* Stored data entries

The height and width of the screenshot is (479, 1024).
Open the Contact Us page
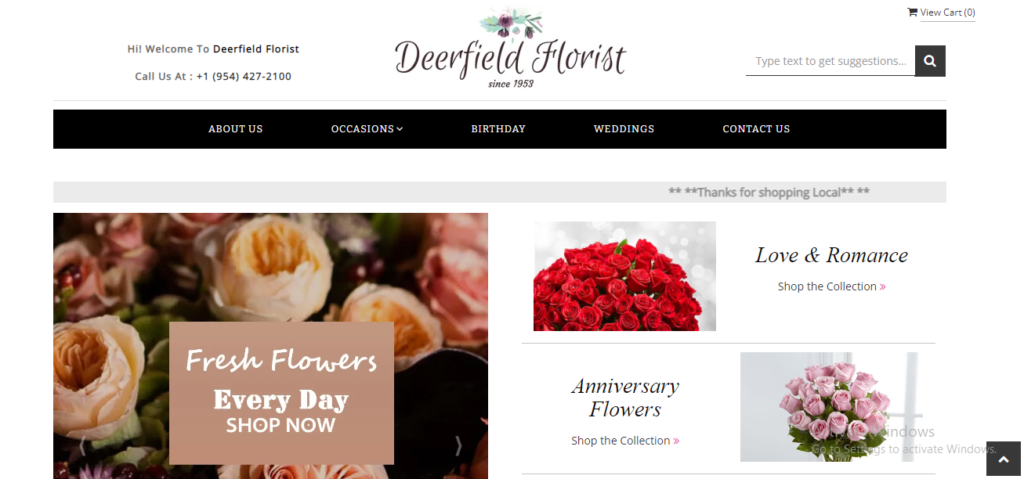756,129
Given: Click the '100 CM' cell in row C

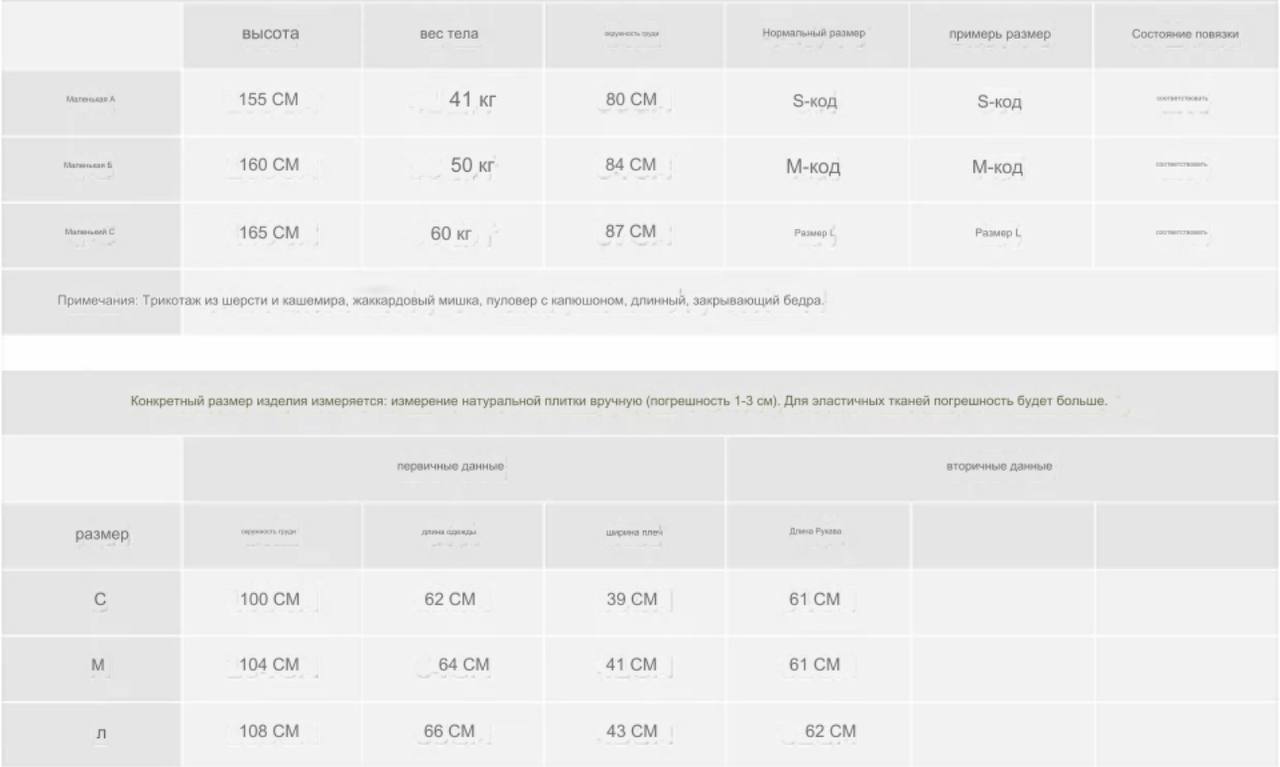Looking at the screenshot, I should (271, 601).
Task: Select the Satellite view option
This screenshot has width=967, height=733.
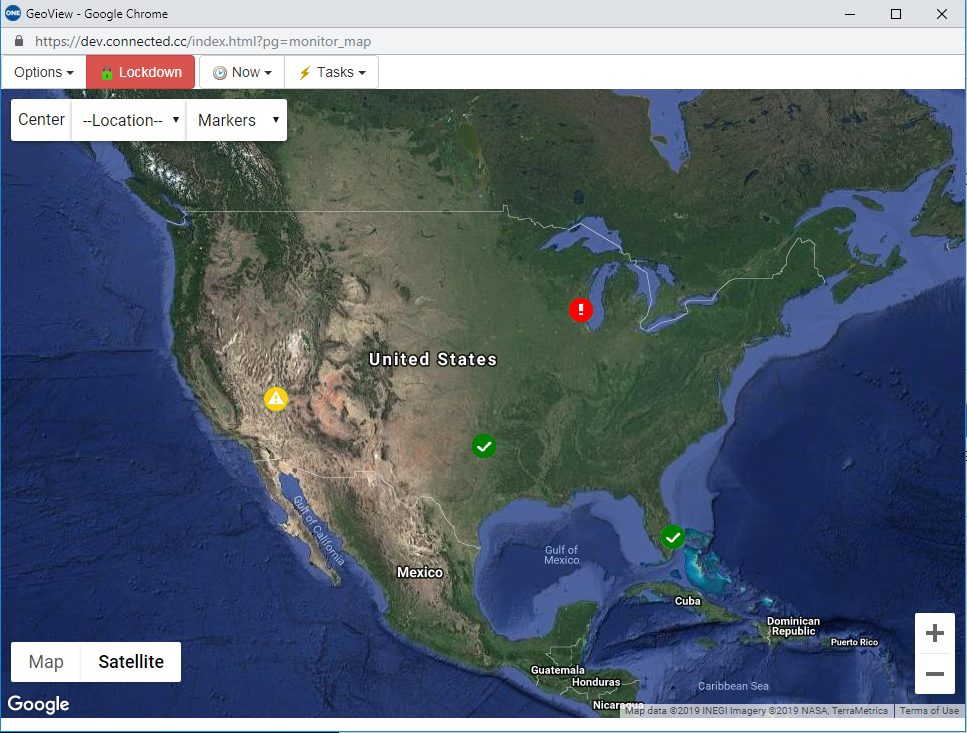Action: 130,661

* WHAT THE TASK REQUIRES
Look for the line that contains "Open the Contact Us page", then please copy it and the rest of the lines through the end of the data, pictures excluded.

* EXERCISE SOLUTION
Open the Contact Us page
756,129
Given: Click the '100 CM' cell in row C

Looking at the screenshot, I should (271, 601).
Task: Select the Satellite view option
This screenshot has width=967, height=733.
Action: 130,661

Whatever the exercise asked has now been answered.